What's a Donzer and the this blog is eggsalady community
Thanks, readers. Hold strong. We will get our daddies o' the mack back again. I just know we will.

5 comments:

Unknown said...

I think it is time to change the blog's name to "ThisBlogIsTotallyKrossedOut"... because it is!

Unknown said...

1. I will now have that Extreme song stuck in my head for the next week - not the Kriss Kross song, so thanks for that.
2. Chris Kelly was literally born the day after me - not that his birthday is the day after mine - but we were born in the same year - 1 day apart. I feel like he is my long lost twin, because apparently we don't have to look like each other - and the labor could have been pretty long im between us.
3. I'd like to send my personal thanks to the donzer for this gem of investigative reporting. It's a good this you use your skills for good and not evil. (Except for the Extreme song)

Laurie said...

Holy crap you're funny!

avogle said...

John - I'm taking your suggestion into consideration. Until I make the final decision, I was thinking that you should maybe change your own name to PlayonPlaya...because you do!

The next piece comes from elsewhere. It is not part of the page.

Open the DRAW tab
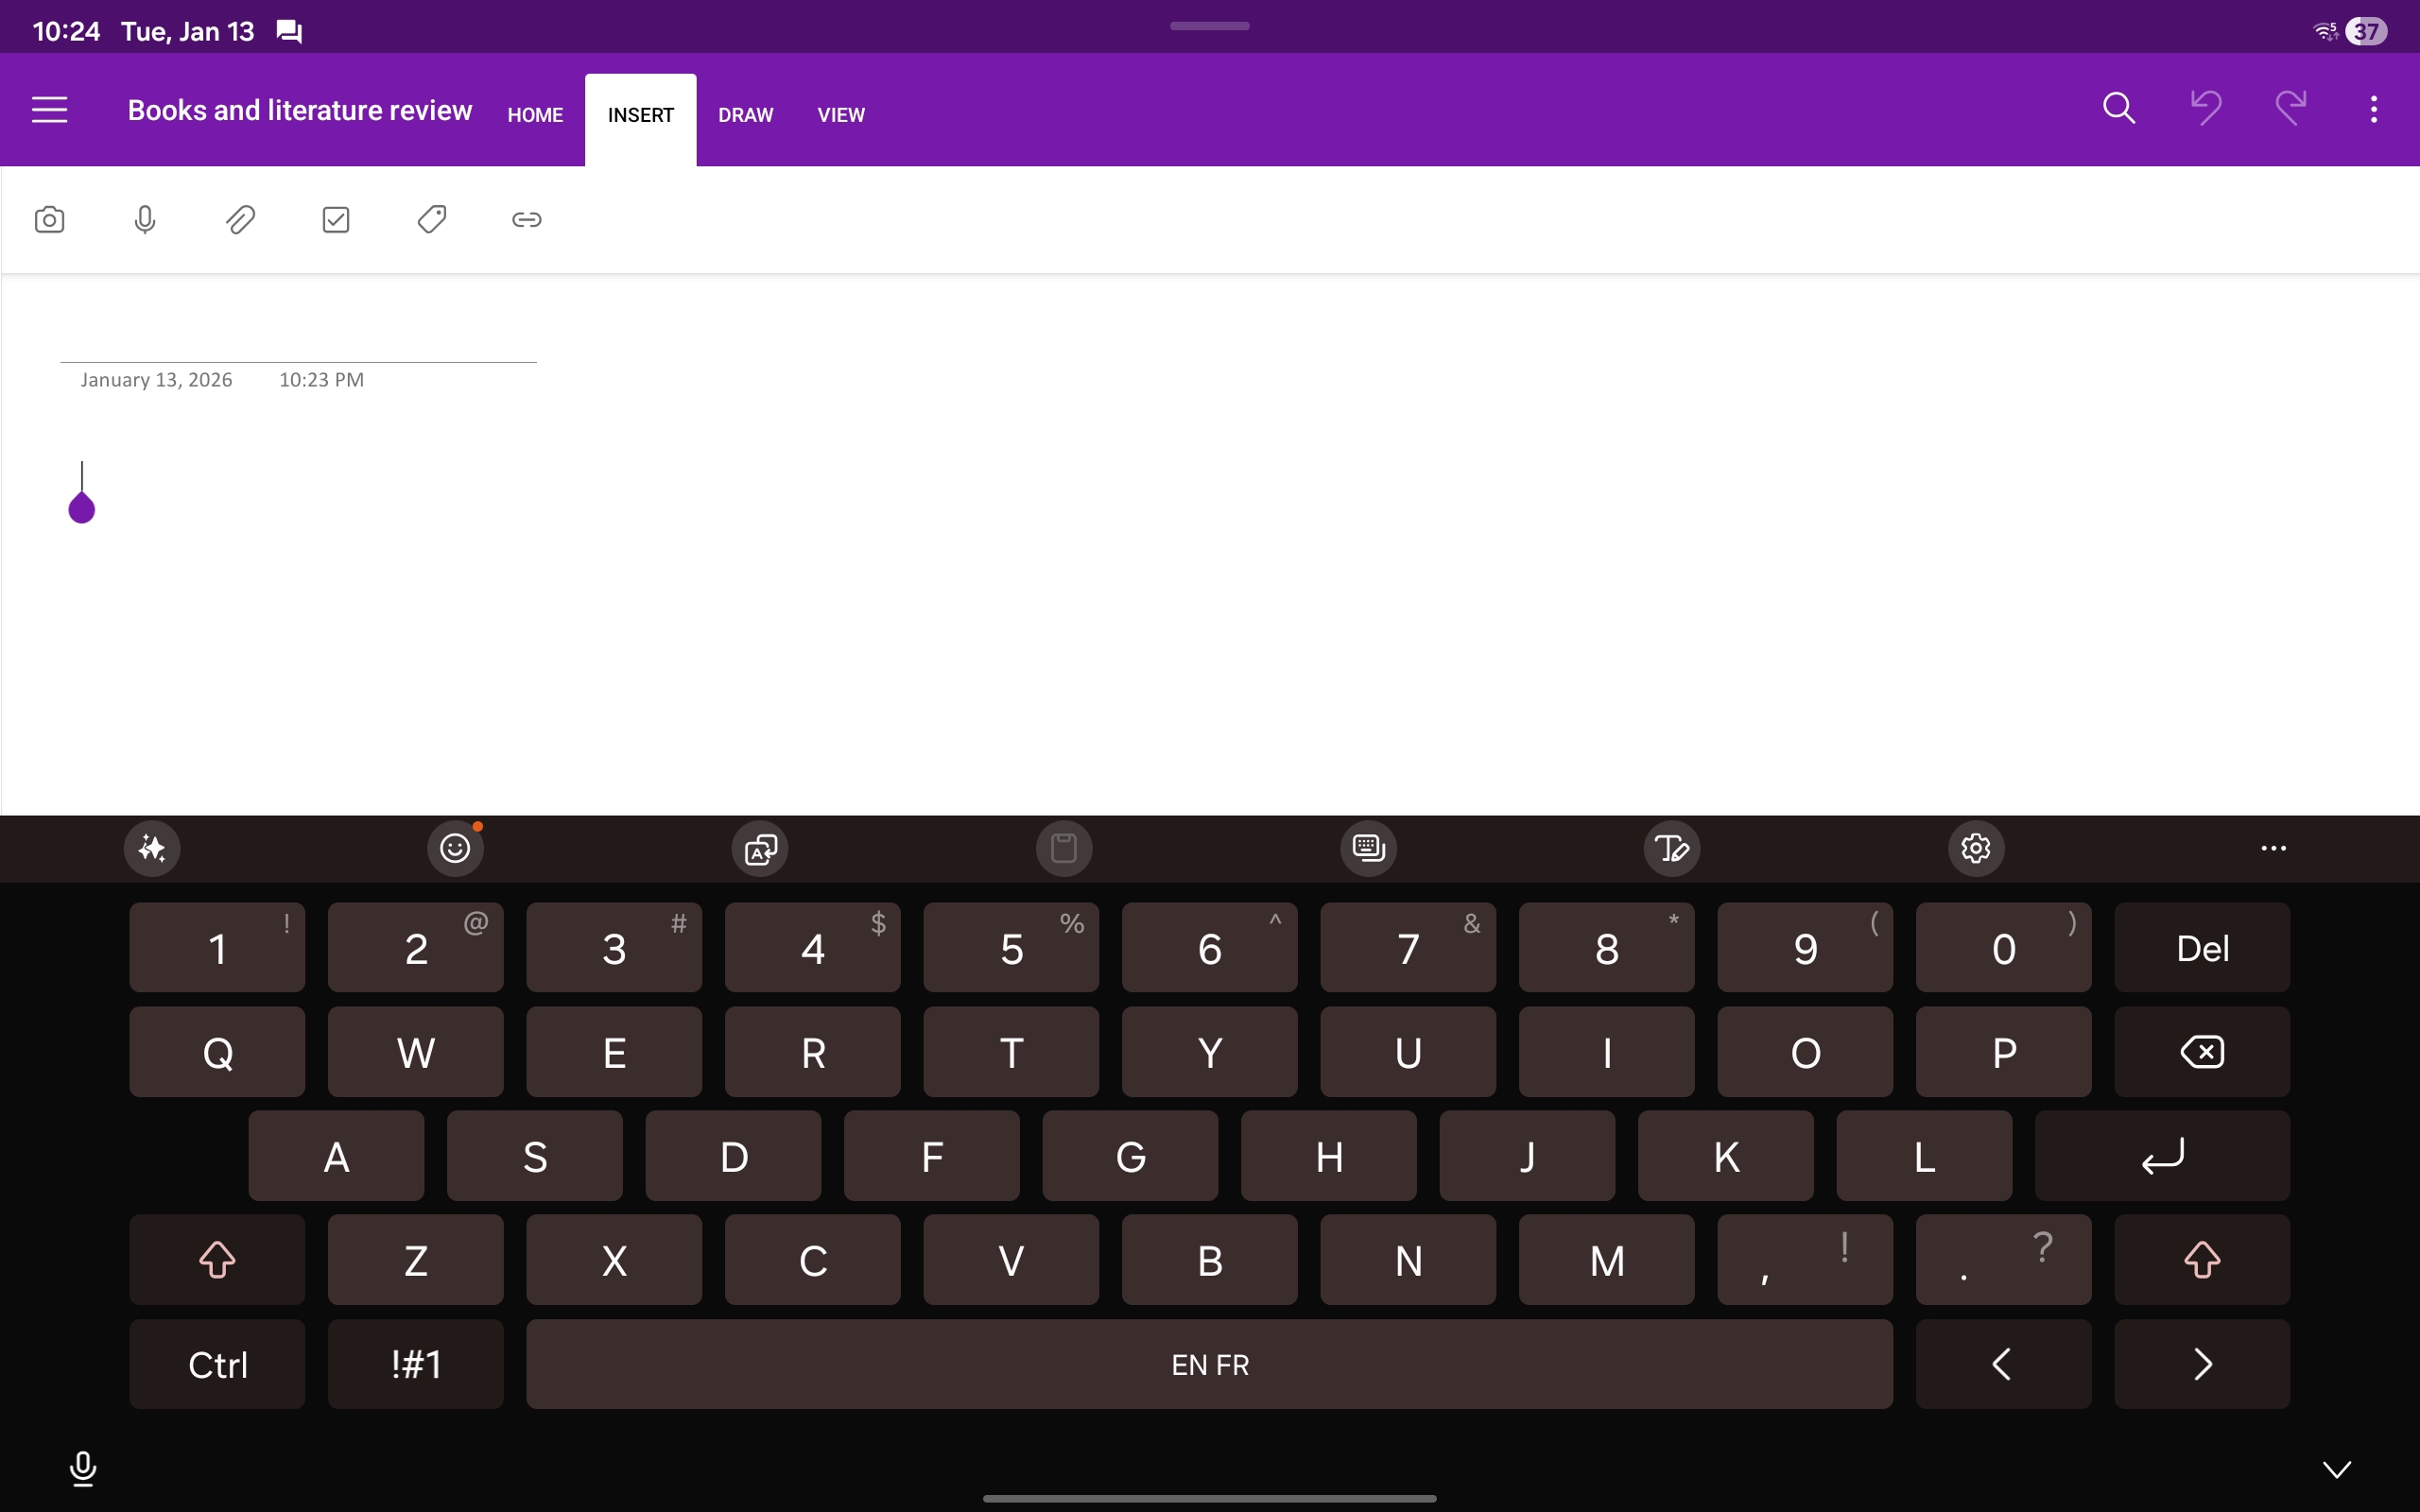The image size is (2420, 1512). tap(745, 114)
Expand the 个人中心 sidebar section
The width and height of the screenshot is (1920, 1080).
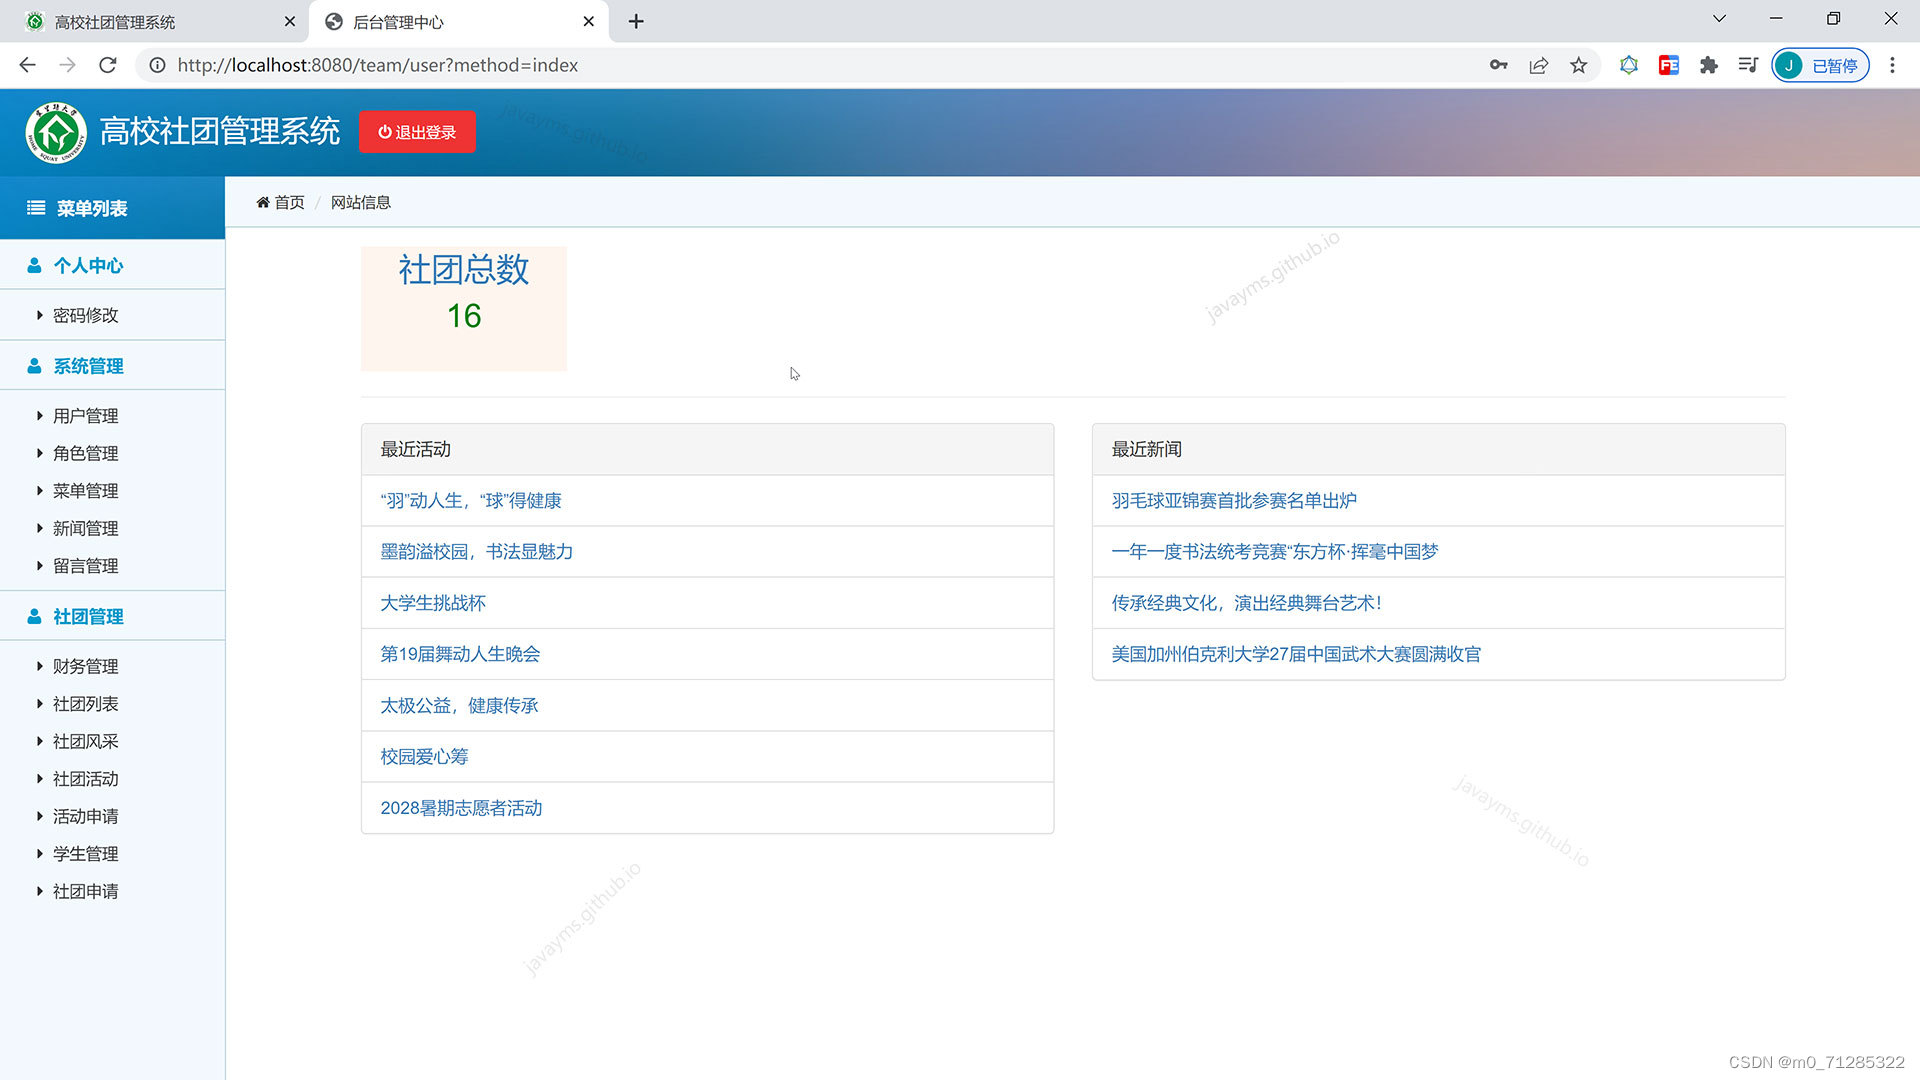88,265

Katy - There are worse things than Extreme in your head. Like Faster Pussycat. Fly High, Michelle, anyone?

Laurie - Welcome aboard! We hope you stay a while!

Anonymous said...

If you are looking for the real Kriss Kross, they are both in Atlanta. Chris Smith is working on a new single "Lady" and Chris Kelly is working on his label C.Co.Records. He has a new female RnB artist named Li Li and you can hear their new song "Dead Presidents" on www.myspace.com/LiLidonthurtem. Also there is an updated picture of him. Now this is a legit myspace, I don't know about the others.